[Task brief]
Copy the records word for word from their beginning through the line that contains "coord(166,36)", including that line. Leave the pictures out of your copy.

** START OF Data lines **

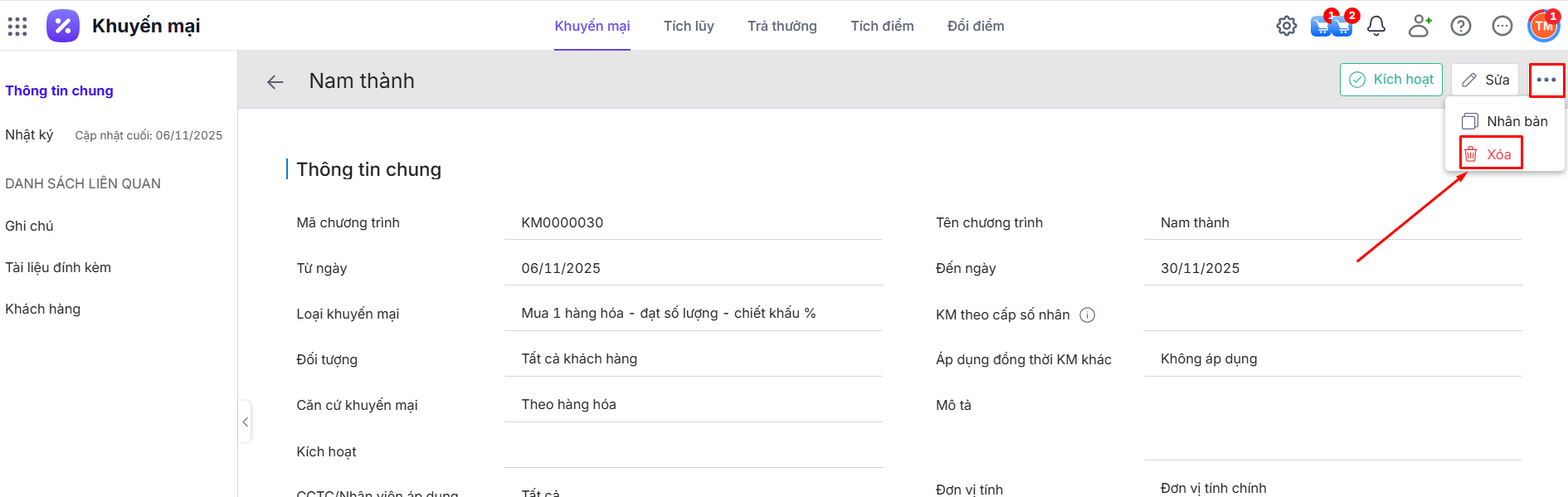1568x497 pixels.
Task: Open the three-dot more actions menu
Action: [1546, 80]
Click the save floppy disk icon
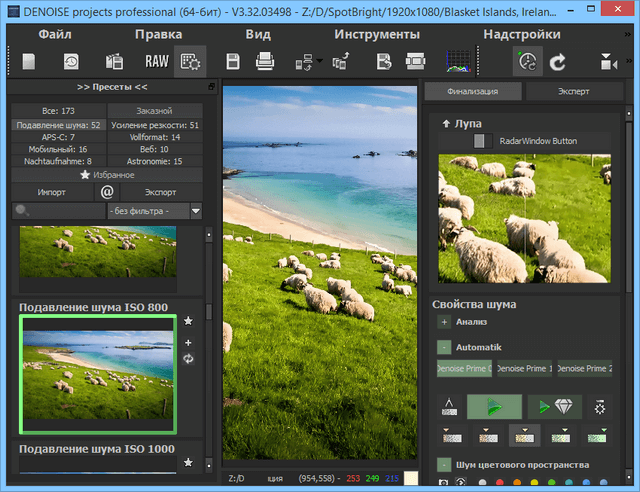Viewport: 640px width, 492px height. click(x=233, y=62)
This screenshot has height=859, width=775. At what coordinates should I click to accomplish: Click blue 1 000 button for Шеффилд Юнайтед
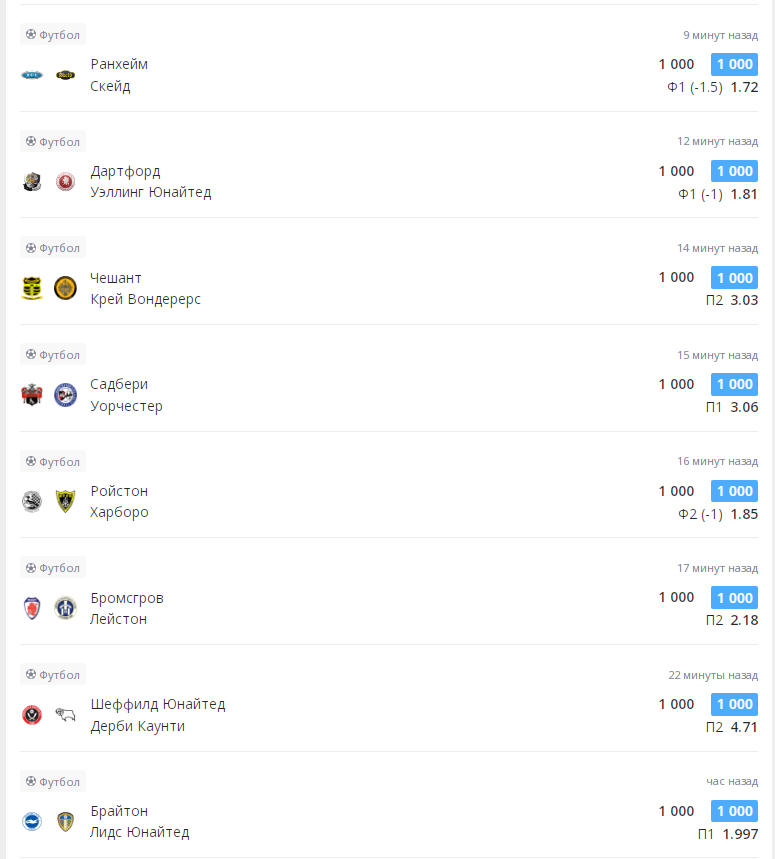[x=734, y=704]
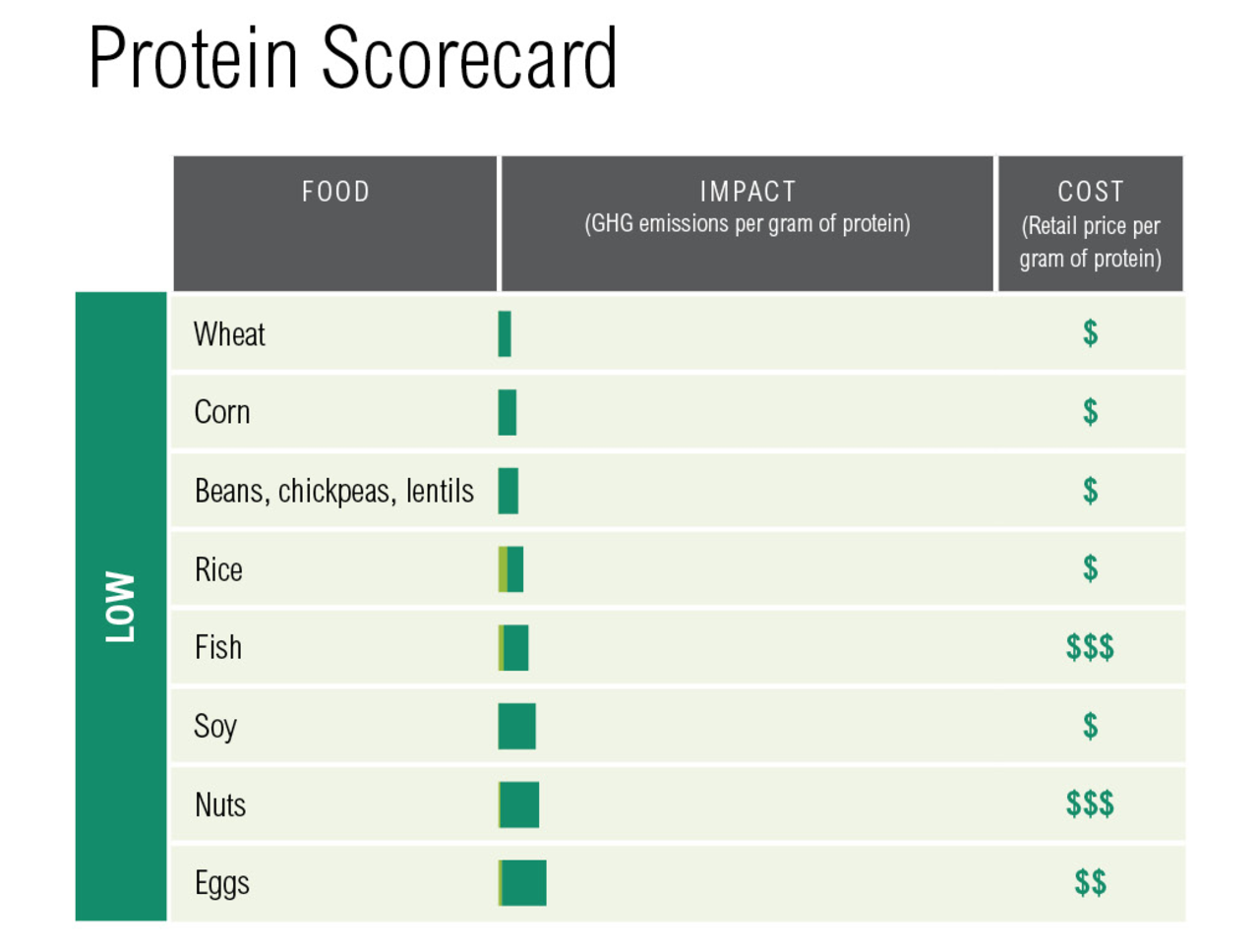Click the Corn food label
This screenshot has height=952, width=1257.
coord(222,412)
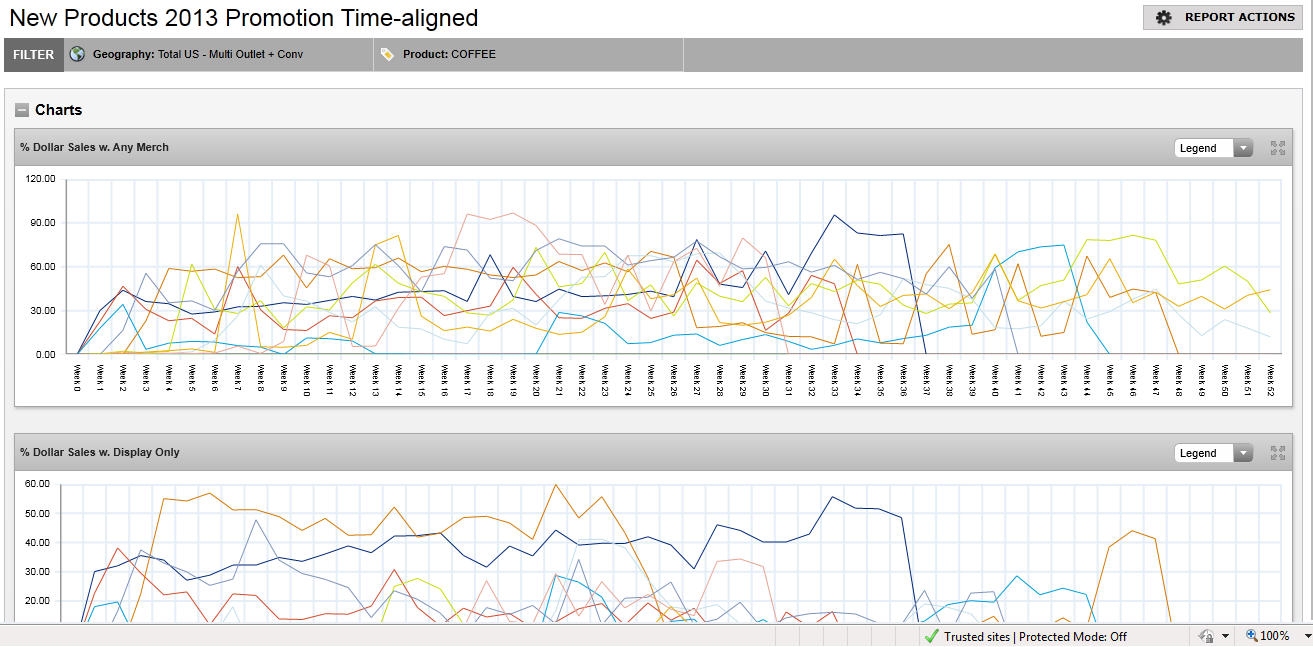Open Legend dropdown on Any Merch chart
The image size is (1313, 647).
(1213, 148)
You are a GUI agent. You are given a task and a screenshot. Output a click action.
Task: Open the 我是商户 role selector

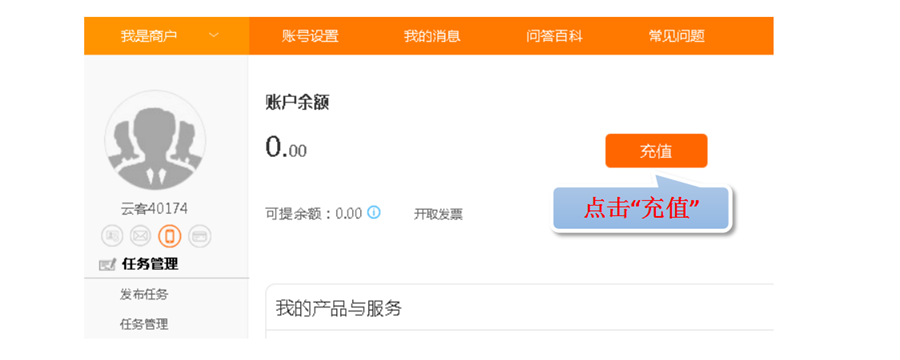coord(166,36)
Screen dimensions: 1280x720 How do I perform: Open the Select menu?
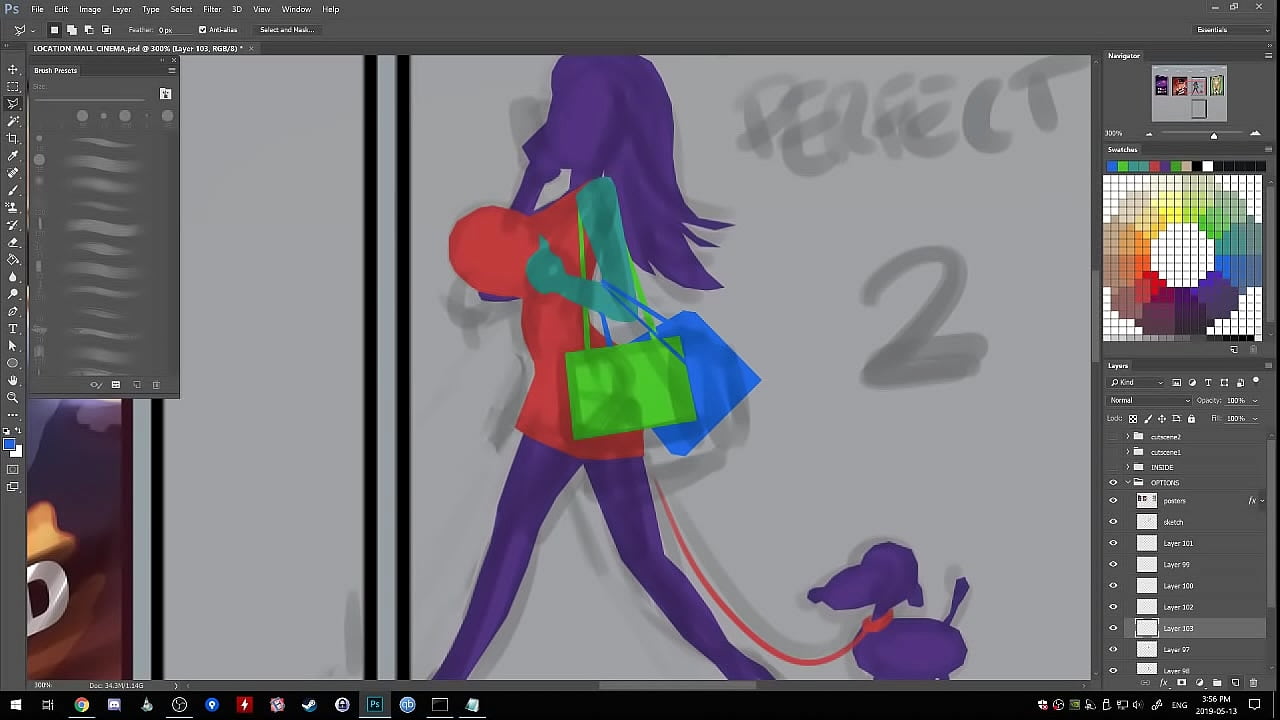point(181,9)
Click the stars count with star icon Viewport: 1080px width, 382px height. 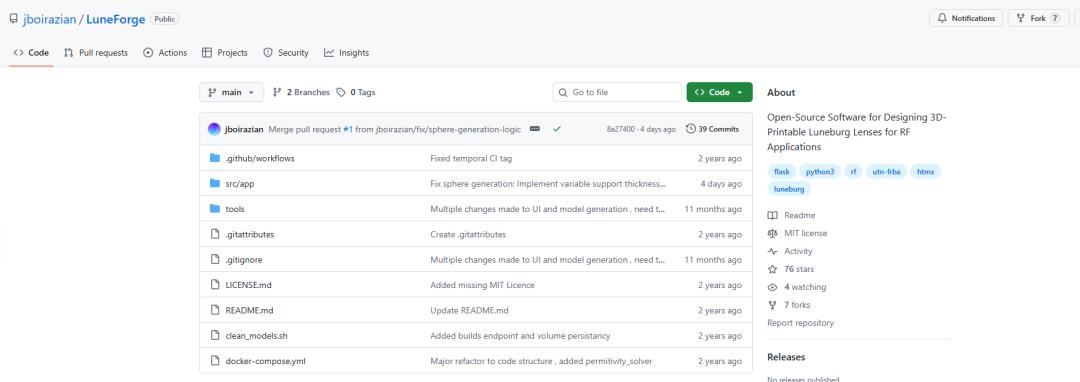click(x=791, y=269)
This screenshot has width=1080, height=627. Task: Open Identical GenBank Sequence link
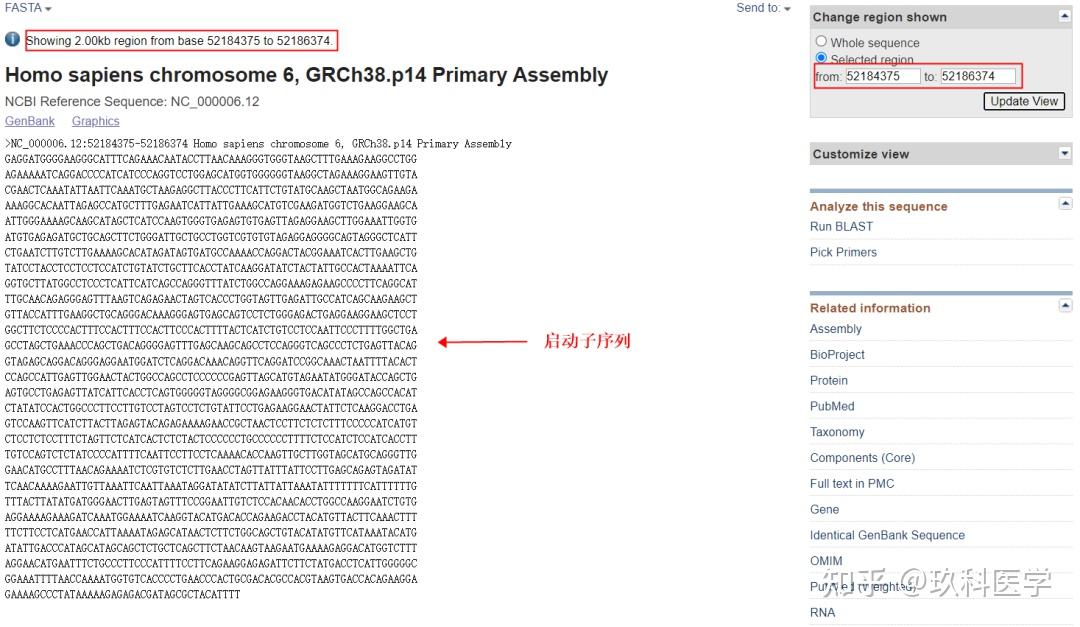pyautogui.click(x=887, y=535)
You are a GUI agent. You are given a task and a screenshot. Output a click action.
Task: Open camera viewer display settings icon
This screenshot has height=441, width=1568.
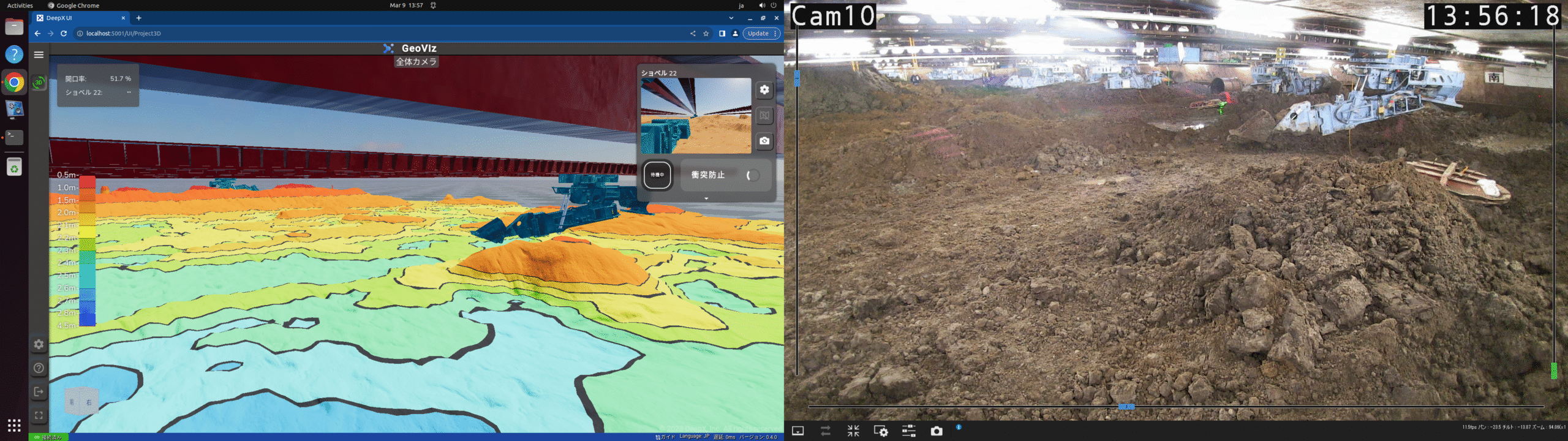click(881, 431)
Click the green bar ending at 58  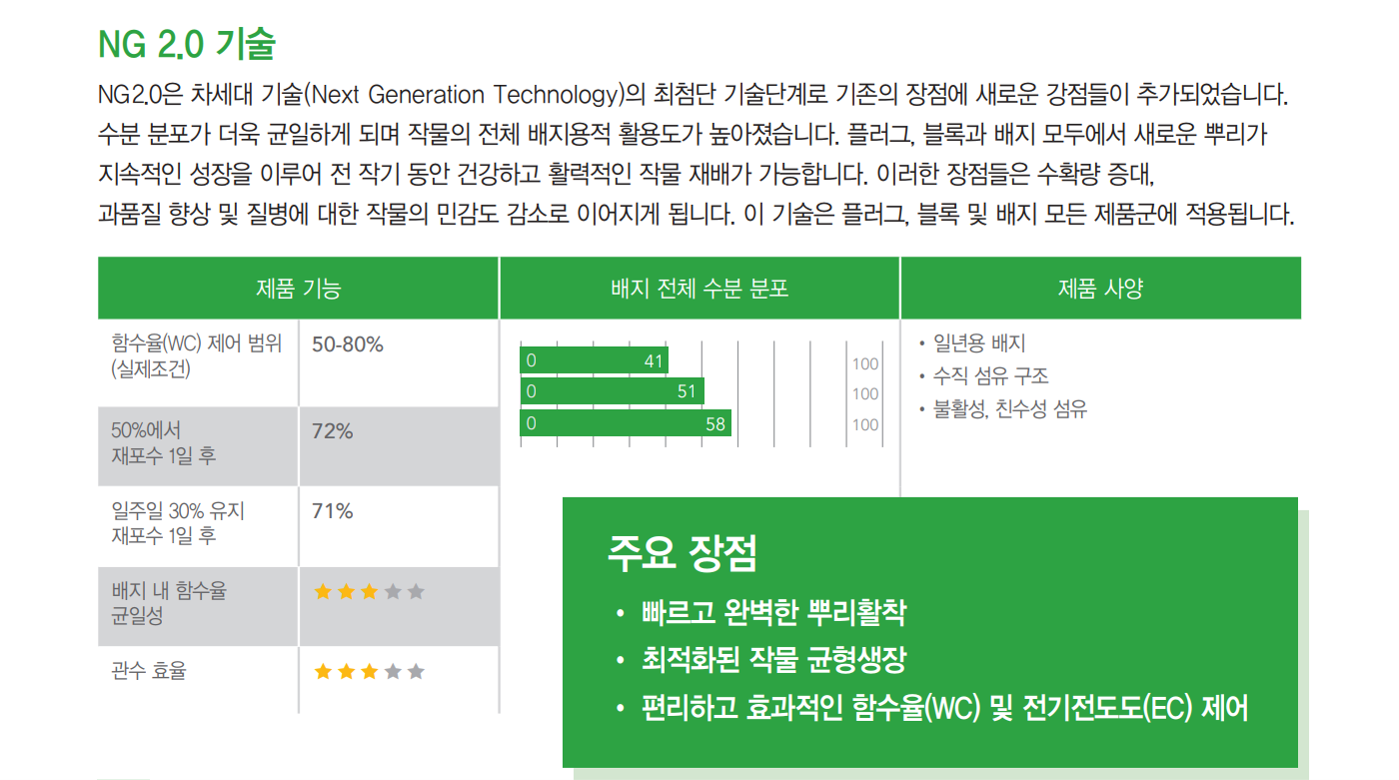click(626, 423)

** END OF Data lines **

[Exercise result]
1568x497 pixels.
Task: Open the three-dot more actions menu
Action: [1546, 80]
Click the save floppy disk icon
Viewport: 640px width, 492px height. click(x=233, y=62)
This screenshot has height=859, width=775. At what coordinates should I click to accomplish: Click blue 1 000 button for Шеффилд Юнайтед
[x=734, y=704]
Click the Corn food label
This screenshot has height=952, width=1257.
coord(222,412)
Open Legend dropdown on Any Merch chart
The image size is (1313, 647).
(1213, 148)
You are a GUI agent. You are given a task and a screenshot. Output a click action.
Task: Open the 我是商户 role selector

coord(166,36)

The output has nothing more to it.